Des chercheurs britanniques ont mis en évidence que certaines cellules tumorales synthétisent elles‑mêmes des antioxydants, exploitant un mécanisme interne de protection contre le stress oxydatif. Cette capacité à neutraliser les espèces réactives permettrait aux tumeurs de mieux résister à des agressions biologiques et chimiques et soulève des interrogations sur l’efficacité de traitements qui reposent sur l’administration d’antioxydants aux patients atteints de cancer.
Les antioxydants sont des molécules capables de réduire le dommage causé par le stress oxydatif et sont parfois utilisés ou recommandés pour limiter les effets secondaires de certains traitements. Dans un contexte clinique, leur rôle vise à protéger les tissus sains et à améliorer la tolérance aux thérapies. La nouvelle découverte concerne toutefois la manière dont la défense antioxydante peut être mobilisée de façon autonome par les cellules malignes, ce qui complexifie l’évaluation du bénéfice réel de tels apports externes.
Si des cellules tumorales renforcent leur arsenal antioxydant, l’apport supplémentaire de ces molécules pourrait, dans certains cas, favoriser la survie de la tumeur plutôt que d’en atténuer les effets. Ce constat offre une explication possible à des résultats cliniques contrastés observés lors d’études évaluant des compléments ou médicaments antioxydants en oncologie. La piste soulignée par cette recherche met en lumière l’importance d’étudier finement le métabolisme oxydatif des tumeurs avant d’envisager des interventions reposant sur la modulation du statut redox.

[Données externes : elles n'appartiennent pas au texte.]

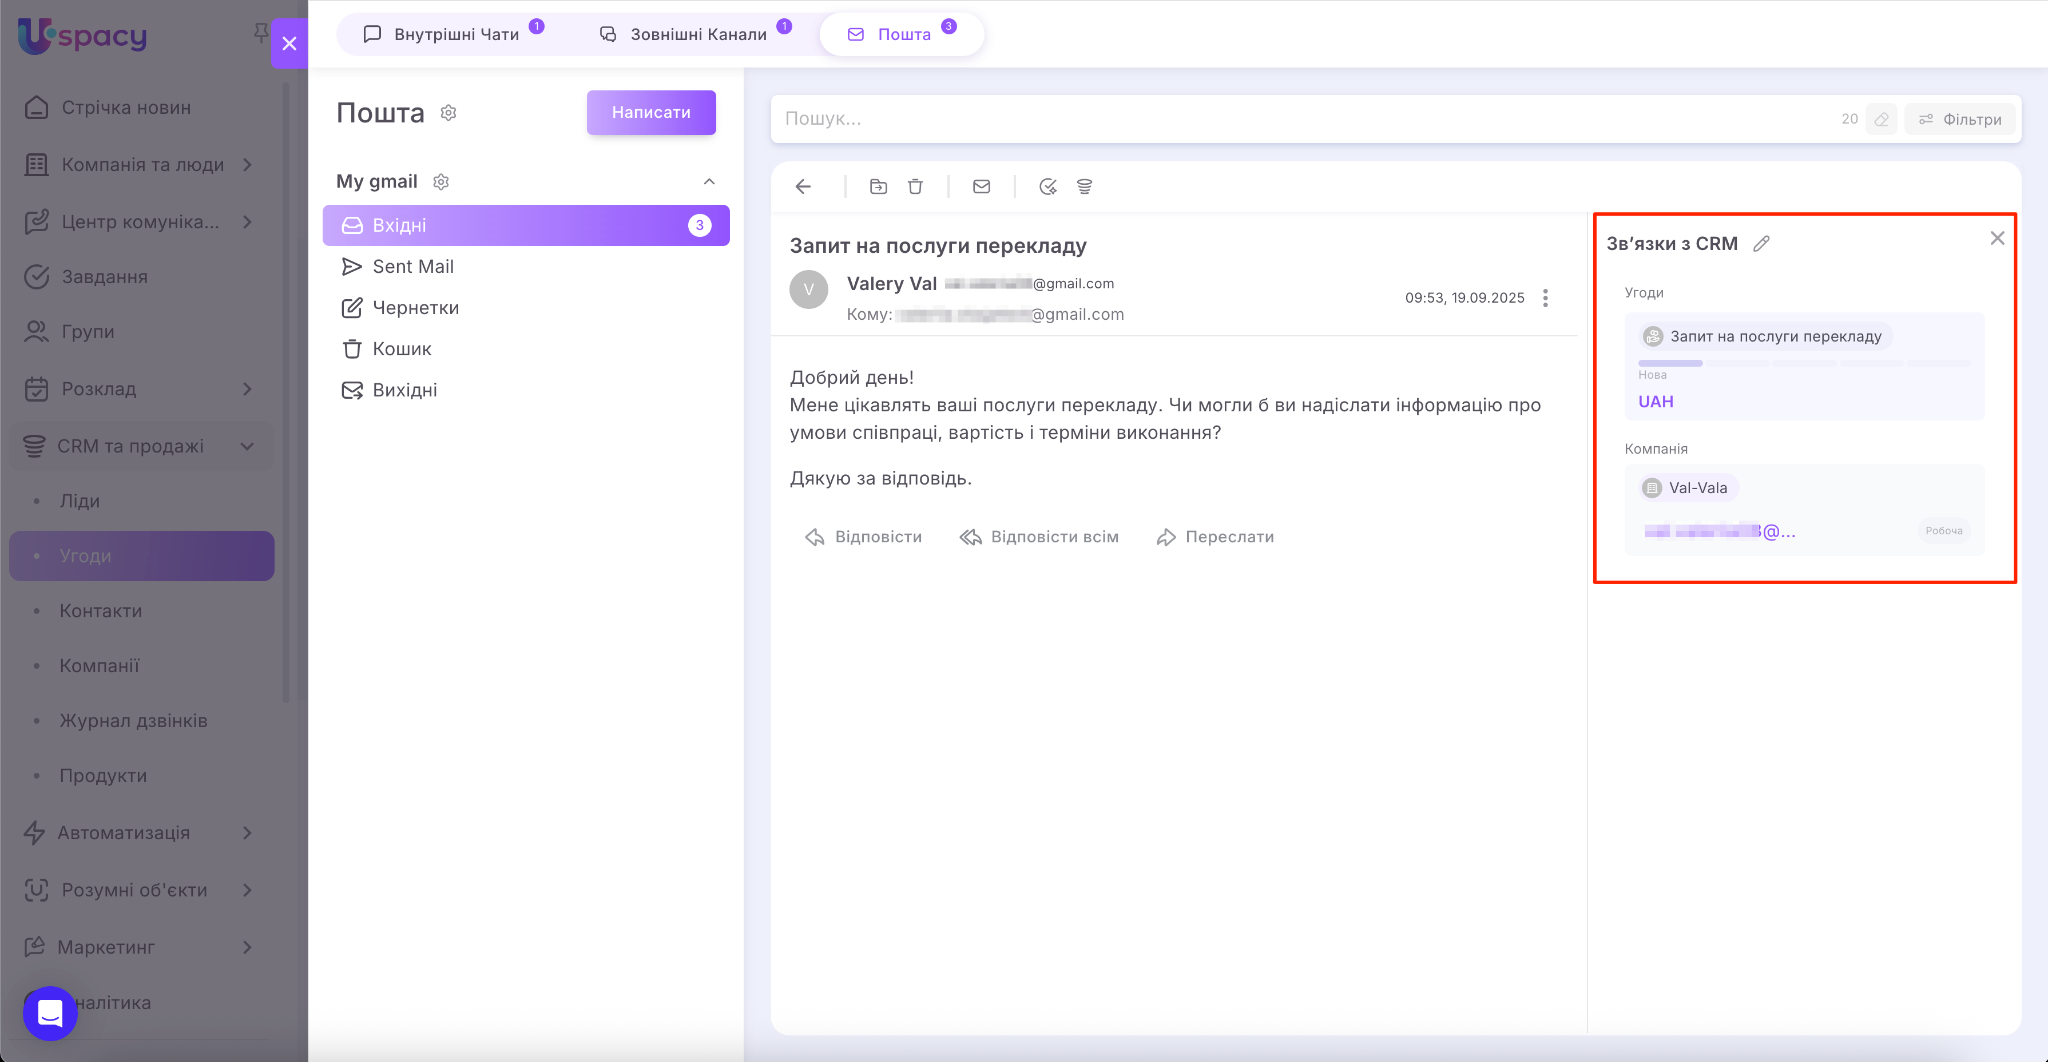Open email three-dot options menu

1545,298
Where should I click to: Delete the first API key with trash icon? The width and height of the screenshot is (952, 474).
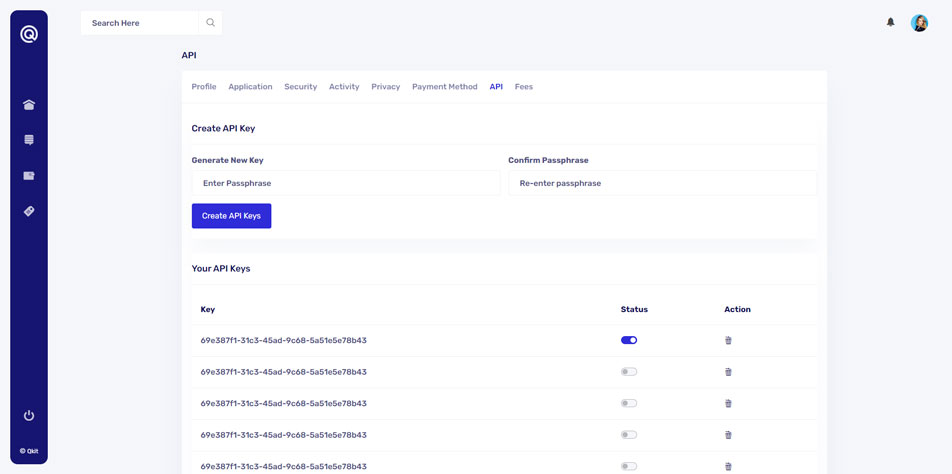click(728, 340)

Au plan pratique, la communauté scientifique devra affiner les critères d’éligibilité des patients et concevoir des essais capables de distinguer les situations où les antioxydants sont bénéfiques de celles où ils peuvent s’avérer contre‑productifs. Des investigations complémentaires, en particulier des études cliniques contrôlées, seront nécessaires pour traduire ces observations en recommandations thérapeutiques précises et sûres pour les patients.